As South African companies race to embrace artificial intelligence (AI) to improve productivity and cut costs, a leading workplace mental health expert has warned that the technology could be accelerating burnout rather than easing employees’ workloads.
While AI has been widely celebrated for boosting efficiency and automating routine tasks, Prof Renata Schoeman, head of healthcare leadership at Stellenbosch Business School, believes organisations are overlooking its growing impact on workers’ mental health.
“We are having extensive conversations about AI governance, ethics and cybersecurity, which are all essential. But we are largely ignoring the human consequences,” Schoeman said.
“AI is not only a technology issue. It is a leadership, mental health and psychosocial risk issue.”
Depression and anxiety
The warning comes as global research estimates that depression and anxiety cost the world economy around US$1-trillion annually in lost productivity, with approximately 12 billion working days lost every year. Heavy workloads and relentless work demands remain among the biggest contributors.

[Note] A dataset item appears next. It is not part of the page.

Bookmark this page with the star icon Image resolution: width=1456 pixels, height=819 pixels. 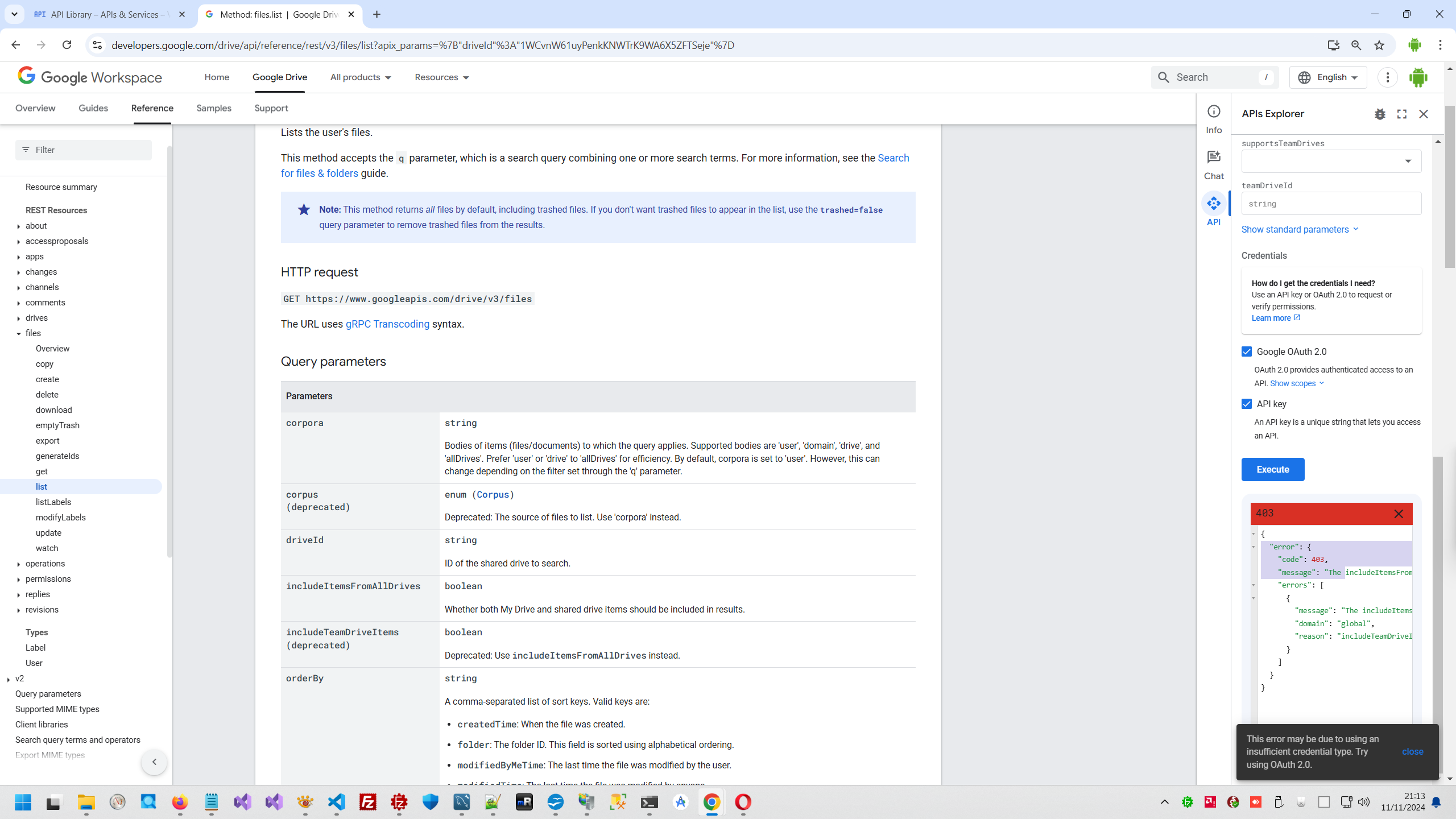click(1379, 46)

Closer to home, around 13% of South African employees live with a diagnosed mental health condition, while more than a third of workers experience excessive daily stress.
According to Schoeman, the biggest danger posed by AI is not widespread job losses but the way it quietly changes workplace expectations.
“The popular fear is that AI will replace everyone. That makes headlines, but it misses the more immediate threat,” she said.
“The greater risk is that AI quietly intensifies work today. Faster outputs become higher expectations, efficiency gains become pressure to do more and constant connectivity becomes normal. Within that, recovery disappears.”
She warned that employees may find themselves responding faster, producing more and being monitored more closely while becoming increasingly exhausted and psychologically unsafe.
Uncertainty about the future
Schoeman said anxiety surrounding AI often has less to do with the technology itself than with uncertainty about the future.
“Employees do not necessarily fear the tool itself. They fear what the tool represents. They fear becoming obsolete, losing autonomy or being managed by algorithms rather than leaders. They fear that expectations will rise while support declines.”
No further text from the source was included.